### Directions
Could you copy every entry exactly, with nothing changed?

::::::::::

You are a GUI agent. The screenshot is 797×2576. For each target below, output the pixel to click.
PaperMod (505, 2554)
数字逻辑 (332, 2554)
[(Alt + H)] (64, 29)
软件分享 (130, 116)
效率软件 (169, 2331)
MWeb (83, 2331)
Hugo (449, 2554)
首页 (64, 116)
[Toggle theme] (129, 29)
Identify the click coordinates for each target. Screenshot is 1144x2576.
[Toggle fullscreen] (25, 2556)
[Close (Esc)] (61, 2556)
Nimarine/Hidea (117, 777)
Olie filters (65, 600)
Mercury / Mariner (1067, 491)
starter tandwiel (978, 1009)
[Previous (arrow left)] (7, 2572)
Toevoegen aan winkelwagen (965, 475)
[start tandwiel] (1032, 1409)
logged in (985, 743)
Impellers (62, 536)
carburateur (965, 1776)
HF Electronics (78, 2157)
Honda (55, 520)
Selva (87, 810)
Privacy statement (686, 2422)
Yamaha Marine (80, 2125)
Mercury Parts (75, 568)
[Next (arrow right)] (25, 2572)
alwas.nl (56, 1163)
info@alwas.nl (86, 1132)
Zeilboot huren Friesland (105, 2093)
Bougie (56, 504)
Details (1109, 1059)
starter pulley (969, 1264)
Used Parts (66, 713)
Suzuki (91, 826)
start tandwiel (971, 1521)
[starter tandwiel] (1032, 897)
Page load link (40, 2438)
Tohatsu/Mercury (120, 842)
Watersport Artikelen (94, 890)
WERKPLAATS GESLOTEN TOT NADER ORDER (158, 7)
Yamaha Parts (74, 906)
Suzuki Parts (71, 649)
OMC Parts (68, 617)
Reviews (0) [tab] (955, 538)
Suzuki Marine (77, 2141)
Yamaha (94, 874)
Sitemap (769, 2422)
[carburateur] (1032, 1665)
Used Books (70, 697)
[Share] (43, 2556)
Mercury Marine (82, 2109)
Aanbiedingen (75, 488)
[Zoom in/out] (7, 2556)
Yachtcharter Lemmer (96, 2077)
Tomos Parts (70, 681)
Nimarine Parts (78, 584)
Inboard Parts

::::::::::

### Response area
You are a GUI agent. The screenshot is 797×2576. For each target below, output the pixel to click.
PaperMod (505, 2554)
数字逻辑 (332, 2554)
[(Alt + H)] (64, 29)
软件分享 (130, 116)
效率软件 (169, 2331)
MWeb (83, 2331)
Hugo (449, 2554)
首页 (64, 116)
[Toggle theme] (129, 29)
Identify the click coordinates for each target. Screenshot is 1144x2576.
[Toggle fullscreen] (25, 2556)
[Close (Esc)] (61, 2556)
Nimarine/Hidea (117, 777)
Olie filters (65, 600)
Mercury / Mariner (1067, 491)
starter tandwiel (978, 1009)
[Previous (arrow left)] (7, 2572)
Toevoegen aan winkelwagen (965, 475)
[start tandwiel] (1032, 1409)
logged in (985, 743)
Impellers (62, 536)
carburateur (965, 1776)
HF Electronics (78, 2157)
Honda (55, 520)
Selva (87, 810)
Privacy statement (686, 2422)
Yamaha Marine (80, 2125)
Mercury Parts (75, 568)
[Next (arrow right)] (25, 2572)
alwas.nl (56, 1163)
info@alwas.nl (86, 1132)
Zeilboot huren Friesland (105, 2093)
Bougie (56, 504)
Details (1109, 1059)
starter pulley (969, 1264)
Used Parts (66, 713)
Suzuki (91, 826)
start tandwiel (971, 1521)
[starter tandwiel] (1032, 897)
Page load link (40, 2438)
Tohatsu/Mercury (120, 842)
Watersport Artikelen (94, 890)
WERKPLAATS GESLOTEN TOT NADER ORDER (158, 7)
Yamaha Parts (74, 906)
Suzuki Parts (71, 649)
OMC Parts (68, 617)
Reviews (0) [tab] (955, 538)
Suzuki Marine (77, 2141)
Yamaha (94, 874)
Sitemap (769, 2422)
[carburateur] (1032, 1665)
Used Books (70, 697)
[Share] (43, 2556)
Mercury Marine (82, 2109)
Aanbiedingen (75, 488)
[Zoom in/out] (7, 2556)
Yachtcharter Lemmer (96, 2077)
Tomos Parts (70, 681)
Nimarine Parts (78, 584)
Inboard Parts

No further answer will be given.